Eventually I found a 90mm Noctua cooler in the refurbished section on, a Spanish hardware supplier. There was one problem however, Coolmod does not sent packages outside of Spain and Portugal. I signed up for a Spanish mail forwarding service and about a month later I was to be able to receive my cooler in the Netherlands.

Now I had two Noctua coolers for my system, a 120mm and 90mm. Unfortunately not a matching pair but it will have to do the trick.

The power supply

The PSU is the only off-the-shelve part I’ve used while building this computer. Power supplies haven’t changed at all in the past 10 years and mostly still come with the same connectors. I ended up buying a Corsair RM550x because it has a 80plus Gold rating. A high power efficiency rating is important for a computer that will stay on all day and night.

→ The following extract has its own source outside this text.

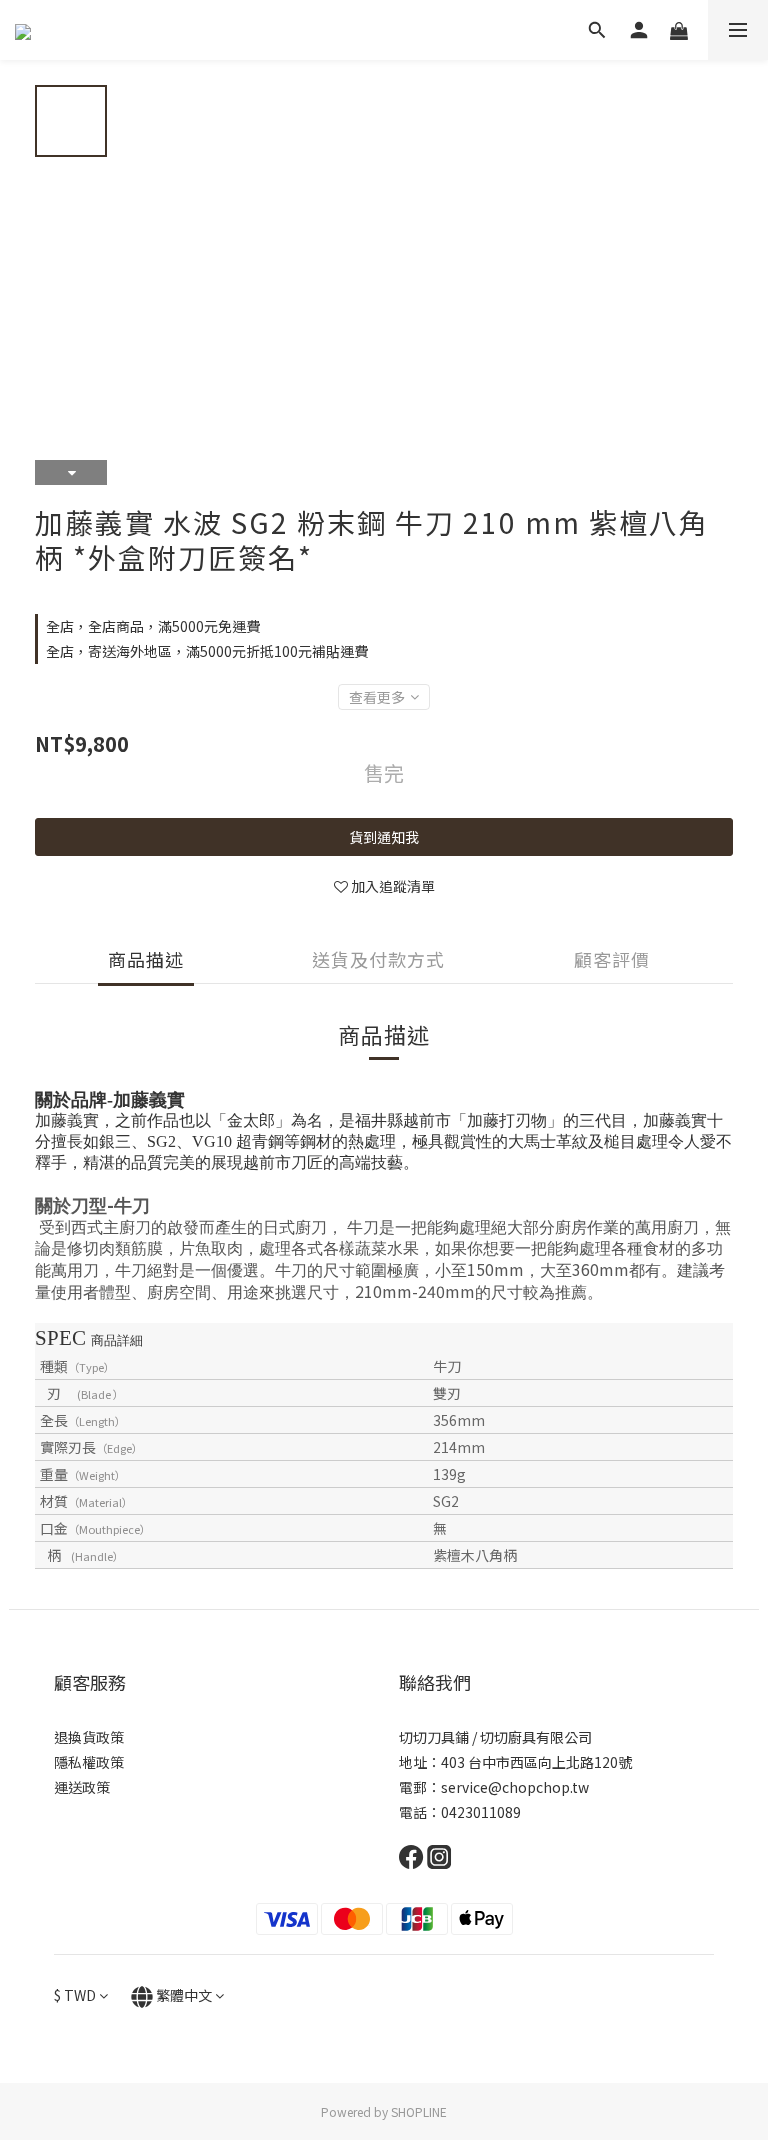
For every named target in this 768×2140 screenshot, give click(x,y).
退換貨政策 (89, 1737)
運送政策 (82, 1787)
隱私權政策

The ASUS KCMA-D8 motherboard has 8 slots for DDR3 memory. What’s great about this motherboard is that also supports Error-correcting code (ECC) memory. ECC memory can detect and correct when data corruption occurs. This is a feature that you will typically not find on your average desktop computer because it is only really necessary in critical systems.

Currently I’ve installed 16 GB of non-ECC DDR3 memory that I’ve already had lying around. If I ever think 16 GB of RAM is no longer sufficient I will definitely upgrade to ECC supported RAM sticks.

Building the computer

Building the computer on the “testbench”

Building a computer with mostly second hand parts is always very exciting. You’re never sure if everything is gonna work if you build a PC from parts that previous owners probably considered a pile of random old junk.

First thing I noticed while building this computer is this board was quite picky when it comes to RAM. I have a pile of random assorted DDR3 RAM sticks. With trial and error I eventually found a set of memory that worked and the computer managed to post. Below is the computer booting from a Parabola LiveUSB for the first time.

First boot

Now to check if both the used CPUs from eBay are functioning I ran nproc.

nproc showing 16 cores

And it detects all 16 physical cores!

According to Vikings this particular motherboard can get pretty hot on the southbridge. They suggest installing a fan on the southbridge cooling block.

At first I was a little confused because there doesn’t seem to be any place to mount a fan on the cooling block. I e-mailed Vikings about how I’m supposed to do this and I got the following reply:

With the zip ties that have been included in the shipment :) Perhaps not very sophisticated but does its job.

- Thomas, Vikings GmbH

So that’s what I did, and indeed it does the job.

Southbridge fan

Now all that’s left to do is move the server into a case and connect my 4 hard drives. I will be running these in a RAID 10 config. I might add SSDs to the server to speed it up in the future.

The server, fully assembled

And there you have it, my ultimate freedom machine, fully assembled.